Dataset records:
- - - - -
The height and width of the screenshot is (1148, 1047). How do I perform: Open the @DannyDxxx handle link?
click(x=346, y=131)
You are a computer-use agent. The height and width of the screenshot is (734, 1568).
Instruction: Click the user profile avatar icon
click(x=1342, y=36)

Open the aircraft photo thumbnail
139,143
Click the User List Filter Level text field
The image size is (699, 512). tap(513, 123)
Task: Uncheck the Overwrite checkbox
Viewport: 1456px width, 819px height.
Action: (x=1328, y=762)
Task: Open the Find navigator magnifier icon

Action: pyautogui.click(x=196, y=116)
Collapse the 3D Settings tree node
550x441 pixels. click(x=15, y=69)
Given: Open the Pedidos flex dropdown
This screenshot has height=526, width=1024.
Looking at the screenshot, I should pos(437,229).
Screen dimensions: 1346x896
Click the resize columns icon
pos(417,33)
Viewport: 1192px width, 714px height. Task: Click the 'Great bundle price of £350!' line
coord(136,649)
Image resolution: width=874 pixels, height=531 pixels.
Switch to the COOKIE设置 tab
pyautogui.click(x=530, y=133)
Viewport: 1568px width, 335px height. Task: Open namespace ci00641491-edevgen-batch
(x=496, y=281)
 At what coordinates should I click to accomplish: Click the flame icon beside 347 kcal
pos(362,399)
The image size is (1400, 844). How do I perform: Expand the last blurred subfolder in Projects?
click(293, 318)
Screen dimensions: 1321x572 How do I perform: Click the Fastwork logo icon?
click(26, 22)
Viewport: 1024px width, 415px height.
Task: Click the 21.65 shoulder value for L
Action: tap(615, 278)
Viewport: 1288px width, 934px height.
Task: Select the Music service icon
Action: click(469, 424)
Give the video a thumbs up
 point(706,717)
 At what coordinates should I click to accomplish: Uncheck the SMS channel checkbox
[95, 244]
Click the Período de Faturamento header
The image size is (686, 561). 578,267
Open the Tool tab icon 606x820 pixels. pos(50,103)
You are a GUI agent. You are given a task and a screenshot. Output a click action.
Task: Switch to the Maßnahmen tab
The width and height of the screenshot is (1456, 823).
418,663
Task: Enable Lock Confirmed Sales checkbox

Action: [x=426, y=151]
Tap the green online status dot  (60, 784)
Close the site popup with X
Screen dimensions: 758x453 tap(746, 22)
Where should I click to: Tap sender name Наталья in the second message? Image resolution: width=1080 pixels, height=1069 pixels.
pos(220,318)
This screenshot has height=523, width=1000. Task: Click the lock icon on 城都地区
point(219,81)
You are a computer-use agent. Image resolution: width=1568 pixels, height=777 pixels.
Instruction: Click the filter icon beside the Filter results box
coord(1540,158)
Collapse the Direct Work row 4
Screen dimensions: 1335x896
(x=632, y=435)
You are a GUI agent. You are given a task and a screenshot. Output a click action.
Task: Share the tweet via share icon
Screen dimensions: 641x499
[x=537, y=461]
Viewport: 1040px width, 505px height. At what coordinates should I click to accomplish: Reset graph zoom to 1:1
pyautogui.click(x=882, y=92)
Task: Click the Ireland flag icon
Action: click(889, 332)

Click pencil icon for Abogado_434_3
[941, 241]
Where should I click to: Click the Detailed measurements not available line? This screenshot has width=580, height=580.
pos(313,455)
- - - - -
» Given instruction: Please format the lines above as a JSON list of strings, one string per line, leaving out blank lines.

» Final result:
[
  "The height and width of the screenshot is (1148, 1047). How do I perform: Open the @DannyDxxx handle link?",
  "click(x=346, y=131)",
  "You are a computer-use agent. The height and width of the screenshot is (734, 1568).",
  "Instruction: Click the user profile avatar icon",
  "click(x=1342, y=36)",
  "Open the aircraft photo thumbnail",
  "139,143",
  "Click the User List Filter Level text field",
  "The image size is (699, 512). tap(513, 123)",
  "Task: Uncheck the Overwrite checkbox",
  "Viewport: 1456px width, 819px height.",
  "Action: (x=1328, y=762)",
  "Task: Open the Find navigator magnifier icon",
  "Action: pyautogui.click(x=196, y=116)",
  "Collapse the 3D Settings tree node",
  "550x441 pixels. click(x=15, y=69)",
  "Given: Open the Pedidos flex dropdown",
  "This screenshot has height=526, width=1024.",
  "Looking at the screenshot, I should pos(437,229).",
  "Screen dimensions: 1346x896",
  "Click the resize columns icon",
  "pos(417,33)",
  "Viewport: 1192px width, 714px height. Task: Click the 'Great bundle price of £350!' line",
  "coord(136,649)",
  "Image resolution: width=874 pixels, height=531 pixels.",
  "Switch to the COOKIE设置 tab",
  "pyautogui.click(x=530, y=133)",
  "Viewport: 1568px width, 335px height. Task: Open namespace ci00641491-edevgen-batch",
  "(x=496, y=281)",
  " At what coordinates should I click to accomplish: Click the flame icon beside 347 kcal",
  "pos(362,399)",
  "The image size is (1400, 844). How do I perform: Expand the last blurred subfolder in Projects?",
  "click(293, 318)",
  "Screen dimensions: 1321x572 How do I perform: Click the Fastwork logo icon?",
  "click(26, 22)",
  "Viewport: 1024px width, 415px height.",
  "Task: Click the 21.65 shoulder value for L",
  "Action: tap(615, 278)",
  "Viewport: 1288px width, 934px height.",
  "Task: Select the Music service icon",
  "Action: click(469, 424)",
  "Give the video a thumbs up",
  " point(706,717)",
  " At what coordinates should I click to accomplish: Uncheck the SMS channel checkbox",
  "[95, 244]",
  "Click the Período de Faturamento header",
  "The image size is (686, 561). 578,267",
  "Open the Tool tab icon 606x820 pixels. pos(50,103)",
  "You are a GUI agent. You are given a task and a screenshot. Output a click action.",
  "Task: Switch to the Maßnahmen tab",
  "The width and height of the screenshot is (1456, 823).",
  "418,663",
  "Task: Enable Lock Confirmed Sales checkbox",
  "Action: [x=426, y=151]",
  "Tap the green online status dot  (60, 784)",
  "Close the site popup with X",
  "Screen dimensions: 758x453 tap(746, 22)",
  "Where should I click to: Tap sender name Наталья in the second message? Image resolution: width=1080 pixels, height=1069 pixels.",
  "pos(220,318)",
  "This screenshot has height=523, width=1000. Task: Click the lock icon on 城都地区",
  "point(219,81)",
  "You are a computer-use agent. Image resolution: width=1568 pixels, height=777 pixels.",
  "Instruction: Click the filter icon beside the Filter results box",
  "coord(1540,158)",
  "Collapse the Direct Work row 4",
  "Screen dimensions: 1335x896",
  "(x=632, y=435)",
  "You are a GUI agent. You are given a task and a screenshot. Output a click action.",
  "Task: Share the tweet via share icon",
  "Screen dimensions: 641x499",
  "[x=537, y=461]",
  "Viewport: 1040px width, 505px height. At what coordinates should I click to accomplish: Reset graph zoom to 1:1",
  "pyautogui.click(x=882, y=92)",
  "Task: Click the Ireland flag icon",
  "Action: click(889, 332)",
  "Click pencil icon for Abogado_434_3",
  "[941, 241]",
  "Where should I click to: Click the Detailed measurements not available line? This screenshot has width=580, height=580.",
  "pos(313,455)"
]